From tongue rolling alpacas to irritable yaks and perturbed pigs, new research has lifted the lid on why some farm and zoo animals cope well with captivity and others display signs of stress.
Researchers from Aberystwyth and Portsmouth universities have published the first large-scale study to identify which species of hoofed animals, known as ungulates, are better suited to captive environments and which require better husbandry if kept in captivity.
Around the world, over five billion of these large, hoofed animals, such as giraffes, horses, and pigs, are kept as livestock and in zoos and safari parks. This makes them some of the world’s most commonly kept animals.
Published in the journal Proceedings of the Royal Society, the study looked at the behaviour of over 15,000 individual animals across 38 ungulate species and found that the type of food species eaten and their mating strategy were linked to the risk of stress symptoms.
Specifically, species most at risk from stress-related habits are those that eat high-growing woody vegetation (browsers), such as camels, okapis and rhinos, or are promiscuous, like buffalos, yaks, sheep and pigs.
A species’ behavioural needs are those they perform to both survive and reproduce in the wild. If these behaviours are restricted by captivity, it can lead to poor welfare and repetitive, unusual behaviours, known as ‘stereotypic’ behaviours, often seen in farm and zoo animals. This study shows which particular behavioural needs should be prioritised in order to avoid stereotypic behaviours and provide good welfare for ungulates.
The academics also concluded that animals in captivity that do not have constant access to food are highly prone to behavioural problems.
Study co-author Dr Sebastian McBride from Aberystwyth University said: “Our data suggest that features of both a species’ wild behavioural biology and captive husbandry are predictive of these stereotypic behaviours in ungulates.
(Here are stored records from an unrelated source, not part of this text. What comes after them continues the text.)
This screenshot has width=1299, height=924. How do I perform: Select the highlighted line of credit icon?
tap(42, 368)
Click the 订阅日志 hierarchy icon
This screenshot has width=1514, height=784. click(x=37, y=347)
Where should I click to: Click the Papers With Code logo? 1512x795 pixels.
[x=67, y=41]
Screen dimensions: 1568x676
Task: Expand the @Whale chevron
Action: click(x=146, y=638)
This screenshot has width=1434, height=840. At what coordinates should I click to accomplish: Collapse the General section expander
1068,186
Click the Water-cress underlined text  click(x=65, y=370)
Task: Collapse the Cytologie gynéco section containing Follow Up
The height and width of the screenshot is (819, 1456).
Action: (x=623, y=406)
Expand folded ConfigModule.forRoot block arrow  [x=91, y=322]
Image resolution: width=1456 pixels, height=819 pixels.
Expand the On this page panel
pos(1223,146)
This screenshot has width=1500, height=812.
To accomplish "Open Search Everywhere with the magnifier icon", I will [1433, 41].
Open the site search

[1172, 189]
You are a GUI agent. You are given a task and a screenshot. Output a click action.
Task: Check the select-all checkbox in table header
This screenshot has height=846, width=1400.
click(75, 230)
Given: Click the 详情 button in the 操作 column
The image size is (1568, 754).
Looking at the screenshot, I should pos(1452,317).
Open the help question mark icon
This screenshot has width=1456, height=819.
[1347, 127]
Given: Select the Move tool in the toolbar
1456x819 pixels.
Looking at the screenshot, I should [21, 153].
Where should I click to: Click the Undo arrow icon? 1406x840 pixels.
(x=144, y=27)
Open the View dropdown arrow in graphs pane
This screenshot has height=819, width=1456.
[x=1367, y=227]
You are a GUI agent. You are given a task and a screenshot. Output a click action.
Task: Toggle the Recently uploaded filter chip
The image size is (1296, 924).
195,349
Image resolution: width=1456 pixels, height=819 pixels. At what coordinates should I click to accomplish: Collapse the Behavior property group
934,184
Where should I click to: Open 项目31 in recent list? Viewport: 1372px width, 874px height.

“This research has very important implications for how these large, hoofed animals are kept in captivity — we now have a better understanding of which species are most susceptible to stress in captivity and how we can tackle this problem to improve the welfare of those animals.”
Co-author Dr Leanne Proops from the University of Portsmouth said: “This study uses a new method that enables us to better predict how well species that may be rare or understudied will cope in captivity.
“We found that for ungulates, having the right food and social organisation is crucial for their welfare. Whereas for carnivores, having enough space in captivity seems to be key. This shows the importance of understanding the specific needs of different groups of species.”
Study co-author Kate Lewis, from the University of Portsmouth said: “As a society, we need to continue to question and examine the environmental factors that are important to animals if we are to maximise their welfare. There are lessons here for both farmers and zoos about how best to raise and treat livestock.”